[Exercise] Put the part that opens with the line containing "Viewport: 660px width, 424px height." and closes with the line containing "point(794,610)" into a Markdown table with the columns Row and Line, giving each line its row number and skipping blank lines. Include no other lines.

[Data section]
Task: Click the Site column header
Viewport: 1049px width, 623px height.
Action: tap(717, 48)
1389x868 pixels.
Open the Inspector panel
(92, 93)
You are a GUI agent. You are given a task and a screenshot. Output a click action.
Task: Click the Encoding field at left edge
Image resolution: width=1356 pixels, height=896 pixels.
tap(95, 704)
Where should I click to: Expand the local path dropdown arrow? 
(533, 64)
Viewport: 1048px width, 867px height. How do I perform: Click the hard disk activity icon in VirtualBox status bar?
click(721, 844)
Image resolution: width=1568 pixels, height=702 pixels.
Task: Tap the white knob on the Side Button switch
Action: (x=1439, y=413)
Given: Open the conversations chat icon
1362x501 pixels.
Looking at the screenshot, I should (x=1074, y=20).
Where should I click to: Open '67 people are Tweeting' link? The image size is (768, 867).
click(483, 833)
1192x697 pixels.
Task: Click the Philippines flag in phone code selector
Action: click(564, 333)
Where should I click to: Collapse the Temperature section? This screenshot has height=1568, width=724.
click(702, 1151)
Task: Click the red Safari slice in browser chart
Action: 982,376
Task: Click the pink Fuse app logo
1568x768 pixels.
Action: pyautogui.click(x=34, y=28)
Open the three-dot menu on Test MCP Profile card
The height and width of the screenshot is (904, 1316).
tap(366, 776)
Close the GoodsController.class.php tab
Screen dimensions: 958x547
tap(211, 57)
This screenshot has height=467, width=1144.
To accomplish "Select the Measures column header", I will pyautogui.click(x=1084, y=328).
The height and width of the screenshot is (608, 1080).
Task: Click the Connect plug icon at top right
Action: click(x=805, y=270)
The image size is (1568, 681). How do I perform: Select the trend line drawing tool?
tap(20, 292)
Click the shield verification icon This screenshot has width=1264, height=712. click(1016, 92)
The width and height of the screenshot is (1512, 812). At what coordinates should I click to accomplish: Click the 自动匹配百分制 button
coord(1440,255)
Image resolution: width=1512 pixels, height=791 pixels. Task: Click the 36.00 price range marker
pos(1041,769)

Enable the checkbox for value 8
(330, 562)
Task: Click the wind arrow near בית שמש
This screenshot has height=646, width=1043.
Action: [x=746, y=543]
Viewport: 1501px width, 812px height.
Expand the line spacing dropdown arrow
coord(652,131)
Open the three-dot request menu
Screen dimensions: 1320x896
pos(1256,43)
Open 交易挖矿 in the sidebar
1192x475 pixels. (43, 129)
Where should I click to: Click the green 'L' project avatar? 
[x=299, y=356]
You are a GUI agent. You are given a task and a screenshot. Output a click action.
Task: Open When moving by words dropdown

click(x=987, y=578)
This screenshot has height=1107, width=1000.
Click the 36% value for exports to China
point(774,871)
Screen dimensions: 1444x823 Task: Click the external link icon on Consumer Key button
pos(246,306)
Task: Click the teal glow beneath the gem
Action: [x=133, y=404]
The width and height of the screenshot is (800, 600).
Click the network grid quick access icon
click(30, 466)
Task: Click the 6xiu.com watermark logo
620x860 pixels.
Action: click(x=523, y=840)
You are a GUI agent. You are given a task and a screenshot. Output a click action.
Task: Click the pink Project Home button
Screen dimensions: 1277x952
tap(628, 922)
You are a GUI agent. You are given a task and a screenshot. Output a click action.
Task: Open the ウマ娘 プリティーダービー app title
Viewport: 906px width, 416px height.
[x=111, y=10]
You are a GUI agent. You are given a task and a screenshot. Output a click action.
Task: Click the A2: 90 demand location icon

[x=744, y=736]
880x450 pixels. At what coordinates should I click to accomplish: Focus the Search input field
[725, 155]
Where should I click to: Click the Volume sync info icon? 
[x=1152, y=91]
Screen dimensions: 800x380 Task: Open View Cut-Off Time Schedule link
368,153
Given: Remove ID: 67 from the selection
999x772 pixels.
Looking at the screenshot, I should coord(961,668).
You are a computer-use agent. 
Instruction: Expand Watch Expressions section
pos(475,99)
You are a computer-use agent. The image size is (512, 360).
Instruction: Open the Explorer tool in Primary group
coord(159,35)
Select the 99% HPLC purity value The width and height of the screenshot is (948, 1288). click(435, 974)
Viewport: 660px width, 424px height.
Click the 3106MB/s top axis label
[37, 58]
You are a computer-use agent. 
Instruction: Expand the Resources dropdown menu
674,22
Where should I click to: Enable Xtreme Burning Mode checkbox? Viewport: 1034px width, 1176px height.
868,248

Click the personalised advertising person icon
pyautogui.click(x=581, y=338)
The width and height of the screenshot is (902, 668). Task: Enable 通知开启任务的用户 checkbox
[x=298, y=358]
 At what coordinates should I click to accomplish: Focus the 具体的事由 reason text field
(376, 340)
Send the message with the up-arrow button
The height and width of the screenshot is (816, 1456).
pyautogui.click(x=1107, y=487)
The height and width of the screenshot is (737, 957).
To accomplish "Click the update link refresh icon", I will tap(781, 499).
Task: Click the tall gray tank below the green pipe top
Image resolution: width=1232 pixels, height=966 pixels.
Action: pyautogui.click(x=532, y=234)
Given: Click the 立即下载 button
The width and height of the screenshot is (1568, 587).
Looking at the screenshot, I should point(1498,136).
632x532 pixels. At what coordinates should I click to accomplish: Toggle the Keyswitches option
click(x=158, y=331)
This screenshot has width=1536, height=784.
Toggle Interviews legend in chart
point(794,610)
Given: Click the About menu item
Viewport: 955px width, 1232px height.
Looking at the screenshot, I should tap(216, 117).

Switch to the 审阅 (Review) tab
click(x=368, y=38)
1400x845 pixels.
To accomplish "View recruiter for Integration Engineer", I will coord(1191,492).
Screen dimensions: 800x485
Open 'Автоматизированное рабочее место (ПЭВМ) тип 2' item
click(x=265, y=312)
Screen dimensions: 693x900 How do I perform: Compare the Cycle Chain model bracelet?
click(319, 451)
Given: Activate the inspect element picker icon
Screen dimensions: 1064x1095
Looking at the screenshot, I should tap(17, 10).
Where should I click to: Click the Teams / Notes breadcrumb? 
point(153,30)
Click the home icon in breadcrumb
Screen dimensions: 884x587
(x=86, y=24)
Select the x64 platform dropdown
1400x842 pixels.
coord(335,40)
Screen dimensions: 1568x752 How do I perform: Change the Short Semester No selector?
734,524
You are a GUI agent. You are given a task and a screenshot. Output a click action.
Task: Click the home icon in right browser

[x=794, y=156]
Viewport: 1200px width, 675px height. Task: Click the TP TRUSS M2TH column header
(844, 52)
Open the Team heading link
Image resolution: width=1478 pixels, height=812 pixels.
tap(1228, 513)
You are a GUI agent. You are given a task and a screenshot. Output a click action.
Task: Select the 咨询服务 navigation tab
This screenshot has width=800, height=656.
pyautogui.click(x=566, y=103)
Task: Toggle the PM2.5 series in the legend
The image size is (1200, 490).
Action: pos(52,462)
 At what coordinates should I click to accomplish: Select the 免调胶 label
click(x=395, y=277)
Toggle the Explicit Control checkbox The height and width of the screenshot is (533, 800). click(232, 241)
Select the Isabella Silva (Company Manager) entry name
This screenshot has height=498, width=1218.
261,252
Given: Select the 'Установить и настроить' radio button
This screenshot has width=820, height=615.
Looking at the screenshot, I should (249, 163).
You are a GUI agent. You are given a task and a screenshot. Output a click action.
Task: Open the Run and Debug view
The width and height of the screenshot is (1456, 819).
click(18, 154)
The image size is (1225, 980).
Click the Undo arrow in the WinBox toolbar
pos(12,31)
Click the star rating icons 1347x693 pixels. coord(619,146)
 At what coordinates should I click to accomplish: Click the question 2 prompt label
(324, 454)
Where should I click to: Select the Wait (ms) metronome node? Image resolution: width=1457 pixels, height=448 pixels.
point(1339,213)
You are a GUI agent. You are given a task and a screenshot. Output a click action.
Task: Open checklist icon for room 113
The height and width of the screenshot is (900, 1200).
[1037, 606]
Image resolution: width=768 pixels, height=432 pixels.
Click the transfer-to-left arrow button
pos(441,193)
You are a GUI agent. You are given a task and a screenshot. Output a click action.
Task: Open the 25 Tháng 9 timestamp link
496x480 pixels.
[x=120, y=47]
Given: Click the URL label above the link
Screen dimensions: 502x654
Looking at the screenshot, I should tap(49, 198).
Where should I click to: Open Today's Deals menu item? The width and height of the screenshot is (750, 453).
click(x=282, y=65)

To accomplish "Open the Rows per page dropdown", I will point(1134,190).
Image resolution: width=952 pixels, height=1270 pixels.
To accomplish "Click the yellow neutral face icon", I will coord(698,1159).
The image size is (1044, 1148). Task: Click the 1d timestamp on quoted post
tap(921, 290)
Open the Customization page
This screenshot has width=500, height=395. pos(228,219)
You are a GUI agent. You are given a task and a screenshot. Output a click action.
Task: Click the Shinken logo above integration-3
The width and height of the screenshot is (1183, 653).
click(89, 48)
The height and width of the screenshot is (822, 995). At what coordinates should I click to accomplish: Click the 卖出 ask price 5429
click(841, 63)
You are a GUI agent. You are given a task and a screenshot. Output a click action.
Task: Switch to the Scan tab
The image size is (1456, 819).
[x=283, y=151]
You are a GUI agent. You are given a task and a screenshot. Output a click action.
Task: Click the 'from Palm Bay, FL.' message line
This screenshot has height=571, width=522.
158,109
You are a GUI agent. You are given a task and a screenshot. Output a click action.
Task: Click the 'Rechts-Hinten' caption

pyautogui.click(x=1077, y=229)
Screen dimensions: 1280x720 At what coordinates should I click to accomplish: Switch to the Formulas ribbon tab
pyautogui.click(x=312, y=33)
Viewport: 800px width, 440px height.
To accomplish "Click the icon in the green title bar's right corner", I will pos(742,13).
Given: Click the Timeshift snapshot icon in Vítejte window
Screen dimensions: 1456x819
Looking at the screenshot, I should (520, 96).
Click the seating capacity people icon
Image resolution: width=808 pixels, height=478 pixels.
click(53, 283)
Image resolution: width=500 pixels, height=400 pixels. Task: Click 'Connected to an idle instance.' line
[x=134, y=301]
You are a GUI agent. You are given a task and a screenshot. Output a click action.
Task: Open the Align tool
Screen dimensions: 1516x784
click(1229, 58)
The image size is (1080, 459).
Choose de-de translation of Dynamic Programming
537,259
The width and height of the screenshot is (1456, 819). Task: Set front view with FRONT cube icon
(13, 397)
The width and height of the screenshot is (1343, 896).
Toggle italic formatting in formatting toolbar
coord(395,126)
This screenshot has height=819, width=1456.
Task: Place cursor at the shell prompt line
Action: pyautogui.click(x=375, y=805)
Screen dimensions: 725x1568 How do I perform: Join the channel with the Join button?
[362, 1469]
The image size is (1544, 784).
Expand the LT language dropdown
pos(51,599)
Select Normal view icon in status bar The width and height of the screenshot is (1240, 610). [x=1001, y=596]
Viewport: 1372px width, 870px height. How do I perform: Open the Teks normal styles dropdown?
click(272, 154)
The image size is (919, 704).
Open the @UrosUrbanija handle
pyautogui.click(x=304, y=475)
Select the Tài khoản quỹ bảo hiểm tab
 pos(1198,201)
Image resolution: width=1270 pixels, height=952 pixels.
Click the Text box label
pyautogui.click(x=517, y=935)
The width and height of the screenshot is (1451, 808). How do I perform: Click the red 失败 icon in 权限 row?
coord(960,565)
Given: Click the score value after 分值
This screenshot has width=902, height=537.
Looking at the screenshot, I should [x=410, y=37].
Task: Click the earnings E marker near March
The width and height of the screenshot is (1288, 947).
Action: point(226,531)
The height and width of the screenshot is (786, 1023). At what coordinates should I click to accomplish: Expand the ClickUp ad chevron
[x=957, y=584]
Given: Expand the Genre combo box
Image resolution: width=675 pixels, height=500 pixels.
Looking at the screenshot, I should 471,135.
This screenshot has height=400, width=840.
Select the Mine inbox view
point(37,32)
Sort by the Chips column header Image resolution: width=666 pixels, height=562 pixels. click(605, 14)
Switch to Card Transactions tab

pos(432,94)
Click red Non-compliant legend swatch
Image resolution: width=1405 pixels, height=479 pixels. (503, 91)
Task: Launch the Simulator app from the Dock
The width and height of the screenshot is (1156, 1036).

[Answer for the task]
| Row | Line |
|---|---|
| 1 | Viewport: 660px width, 424px height. |
| 2 | Click the 3106MB/s top axis label |
| 3 | [37, 58] |
| 4 | You are a computer-use agent.  |
| 5 | Instruction: Expand the Resources dropdown menu |
| 6 | 674,22 |
| 7 | Where should I click to: Enable Xtreme Burning Mode checkbox? Viewport: 1034px width, 1176px height. |
| 8 | 868,248 |
| 9 | Click the personalised advertising person icon |
| 10 | pyautogui.click(x=581, y=338) |
| 11 | The width and height of the screenshot is (902, 668). Task: Enable 通知开启任务的用户 checkbox |
| 12 | [x=298, y=358] |
| 13 |  At what coordinates should I click to accomplish: Focus the 具体的事由 reason text field |
| 14 | (376, 340) |
| 15 | Send the message with the up-arrow button |
| 16 | The height and width of the screenshot is (816, 1456). |
| 17 | pyautogui.click(x=1107, y=487) |
| 18 | The height and width of the screenshot is (737, 957). |
| 19 | To accomplish "Click the update link refresh icon", I will tap(781, 499). |
| 20 | Task: Click the tall gray tank below the green pipe top |
| 21 | Image resolution: width=1232 pixels, height=966 pixels. |
| 22 | Action: pyautogui.click(x=532, y=234) |
| 23 | Given: Click the 立即下载 button |
| 24 | The width and height of the screenshot is (1568, 587). |
| 25 | Looking at the screenshot, I should point(1498,136). |
| 26 | 632x532 pixels. At what coordinates should I click to accomplish: Toggle the Keyswitches option |
| 27 | click(x=158, y=331) |
| 28 | This screenshot has width=1536, height=784. |
| 29 | Toggle Interviews legend in chart |
| 30 | point(794,610) |